Records provided –
-.-.-

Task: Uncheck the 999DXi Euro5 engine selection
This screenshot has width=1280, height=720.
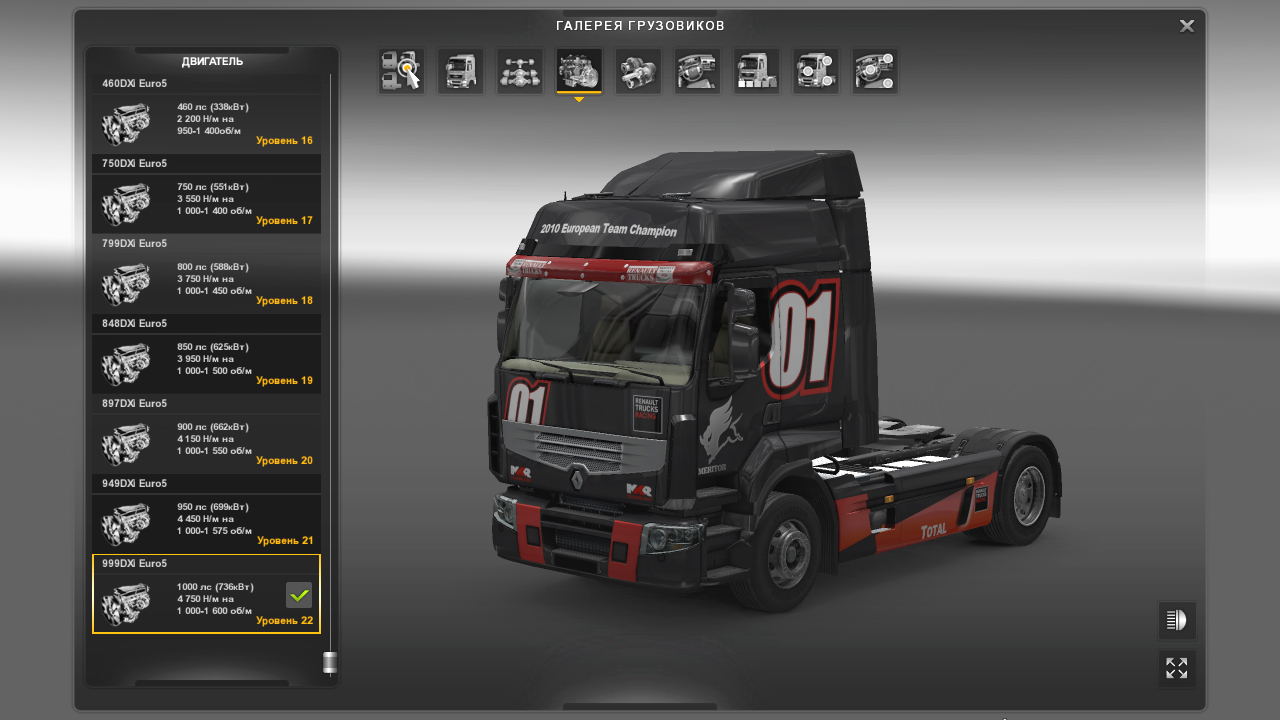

-.-.-

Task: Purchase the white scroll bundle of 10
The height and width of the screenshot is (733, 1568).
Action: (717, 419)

-.-.-

To be done –
Please format everything from the line containing "Task: Purchase the white scroll bundle of 10" down to the line containing "Action: (717, 419)" as a numbered list, leaving out any blank lines.

Finished exercise –
1. Task: Purchase the white scroll bundle of 10
2. The height and width of the screenshot is (733, 1568).
3. Action: (717, 419)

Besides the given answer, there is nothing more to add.